More than 6,000 people applied for driver’s licenses in California Friday, as the state became one of 10 allowing undocumented immigrants to legally drive.

“It’s a blessing,” said Roselio Nicholes, who applied for a license at a Department of Motor Vehicles office in San Jose. She told NBC Bay Area that she is looking forward to being able to drive without fear of being pulled over.

California’s Assembly Bill 60, passed last year and which went into effect Jan. 1, allows undocumented immigrants to obtain licenses. Friday was the first day the DMV began accepting applications, and it expects 1.4 million to apply for licenses in the first three years. By noon, the DMV said approximately 6,189 people had applied for a license under the new law.

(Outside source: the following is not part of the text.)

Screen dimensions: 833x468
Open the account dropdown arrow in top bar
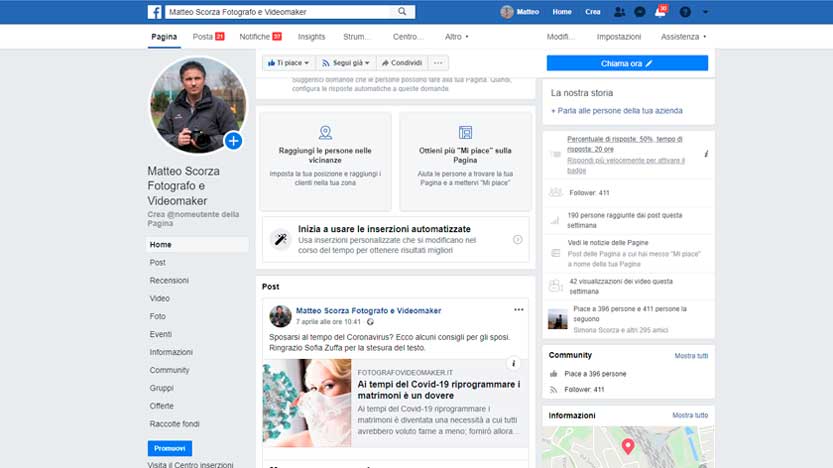click(x=706, y=12)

At the San Jose DMV office, 30 people had lines up by 5 a.m. By 7:30 a.m., a half-hour before doors opened, more than 100 were waiting in a line that snaked around a corner of the building. Applicants must prove their identity and that they live in California, and they must pass a written test to be granted a license.

Gilberto Flores hopes he is ready. “I have been studying. If God allows, it will be doable,” he told NBC Bay Area.

This story originally appeared on NBCNews.com.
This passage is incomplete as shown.